"I am deciding if, and how, to leave my wife, and how much to talk to my kids about it. My wife is moody and volatile. Most recently, she screamed and yelled during three hours of last-minute packing leading up to our Christmas vacation. Then as soon as we were in the car on the way to the airport, she was lovey-dovey and happy-go-lucky again. It had me in a funk for 10 days of vacation."
"During this trip, my 12-year old daughter, my oldest, asked if I could get another house or divorce her mom so she could live with me. She said my wife's tendency to switch from calm to furious and back to loving was keeping her emotionally on edge. To be honest, I felt relief that my daughter brought it up. My biggest worries are that the kids will blame themselves for divorce, or feel they have to choose one parent over the other."

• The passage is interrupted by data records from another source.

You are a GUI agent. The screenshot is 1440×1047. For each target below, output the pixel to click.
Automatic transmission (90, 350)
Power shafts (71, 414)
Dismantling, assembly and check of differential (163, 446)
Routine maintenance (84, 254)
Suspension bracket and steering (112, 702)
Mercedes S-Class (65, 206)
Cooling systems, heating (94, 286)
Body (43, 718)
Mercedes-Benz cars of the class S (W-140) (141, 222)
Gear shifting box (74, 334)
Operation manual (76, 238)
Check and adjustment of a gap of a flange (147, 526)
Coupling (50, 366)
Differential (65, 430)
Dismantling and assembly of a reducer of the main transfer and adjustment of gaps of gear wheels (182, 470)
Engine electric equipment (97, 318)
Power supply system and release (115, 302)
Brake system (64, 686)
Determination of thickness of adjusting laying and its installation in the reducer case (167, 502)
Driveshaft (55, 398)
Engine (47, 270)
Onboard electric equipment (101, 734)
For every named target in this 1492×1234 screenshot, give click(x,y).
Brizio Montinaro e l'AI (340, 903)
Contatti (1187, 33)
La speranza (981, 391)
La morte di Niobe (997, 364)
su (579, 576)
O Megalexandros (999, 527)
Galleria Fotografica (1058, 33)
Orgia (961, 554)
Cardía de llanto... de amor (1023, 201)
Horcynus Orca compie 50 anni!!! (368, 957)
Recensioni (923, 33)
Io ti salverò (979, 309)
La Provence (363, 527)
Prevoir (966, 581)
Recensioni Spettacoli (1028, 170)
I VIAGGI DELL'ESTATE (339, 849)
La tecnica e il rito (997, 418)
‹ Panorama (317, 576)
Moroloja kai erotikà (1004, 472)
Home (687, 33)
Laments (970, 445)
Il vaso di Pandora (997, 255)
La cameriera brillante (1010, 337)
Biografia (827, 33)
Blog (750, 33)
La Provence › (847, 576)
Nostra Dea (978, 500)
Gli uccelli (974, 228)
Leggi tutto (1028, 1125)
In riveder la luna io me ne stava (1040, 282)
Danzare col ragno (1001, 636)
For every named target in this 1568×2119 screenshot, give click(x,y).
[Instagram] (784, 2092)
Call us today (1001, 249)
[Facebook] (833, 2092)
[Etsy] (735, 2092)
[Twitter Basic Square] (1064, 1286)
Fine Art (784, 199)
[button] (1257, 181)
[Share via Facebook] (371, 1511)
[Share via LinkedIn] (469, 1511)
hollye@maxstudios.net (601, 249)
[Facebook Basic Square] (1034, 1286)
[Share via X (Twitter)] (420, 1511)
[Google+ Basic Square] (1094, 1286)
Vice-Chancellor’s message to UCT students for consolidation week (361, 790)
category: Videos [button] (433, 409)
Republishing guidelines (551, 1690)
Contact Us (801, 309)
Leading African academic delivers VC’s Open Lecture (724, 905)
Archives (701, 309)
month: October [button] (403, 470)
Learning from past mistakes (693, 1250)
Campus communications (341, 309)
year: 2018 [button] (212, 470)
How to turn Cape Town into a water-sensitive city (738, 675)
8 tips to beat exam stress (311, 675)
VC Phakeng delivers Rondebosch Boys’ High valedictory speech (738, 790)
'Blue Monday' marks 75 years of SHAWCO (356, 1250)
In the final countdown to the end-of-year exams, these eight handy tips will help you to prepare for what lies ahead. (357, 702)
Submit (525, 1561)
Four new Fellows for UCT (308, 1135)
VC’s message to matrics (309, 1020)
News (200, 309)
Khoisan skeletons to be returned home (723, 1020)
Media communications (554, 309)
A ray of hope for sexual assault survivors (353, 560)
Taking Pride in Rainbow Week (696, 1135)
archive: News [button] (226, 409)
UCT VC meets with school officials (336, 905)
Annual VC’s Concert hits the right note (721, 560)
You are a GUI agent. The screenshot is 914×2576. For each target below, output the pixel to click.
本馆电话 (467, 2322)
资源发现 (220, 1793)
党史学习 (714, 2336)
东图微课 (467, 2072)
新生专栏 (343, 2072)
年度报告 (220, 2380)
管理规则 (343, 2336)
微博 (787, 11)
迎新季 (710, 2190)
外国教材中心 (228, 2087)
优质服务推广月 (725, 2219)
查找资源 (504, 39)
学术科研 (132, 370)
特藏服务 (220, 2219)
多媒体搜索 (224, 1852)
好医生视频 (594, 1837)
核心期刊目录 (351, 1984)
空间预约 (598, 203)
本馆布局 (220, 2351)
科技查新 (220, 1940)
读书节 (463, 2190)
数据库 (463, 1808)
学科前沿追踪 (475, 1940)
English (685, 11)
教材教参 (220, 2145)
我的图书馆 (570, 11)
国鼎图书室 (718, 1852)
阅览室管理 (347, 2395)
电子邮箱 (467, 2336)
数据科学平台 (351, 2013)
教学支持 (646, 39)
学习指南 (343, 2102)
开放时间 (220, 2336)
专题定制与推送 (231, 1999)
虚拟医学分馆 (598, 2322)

Do not involve a 12-year-old in marital decision-making, ultimatums, or plans about divorce. Protect children from adult conflicts and reassure them they are not to blame. Offer age-appropriate, honest conversations that prioritize emotional safety without asking them to choose sides. Seek professional support for the child and for parental mental-health or couple counseling as needed. Use legal and formal channels for custody and separation decisions rather than informal family plotting. Maintain routines and boundaries to provide stability for the children while adults address relationship issues responsibly and fairly.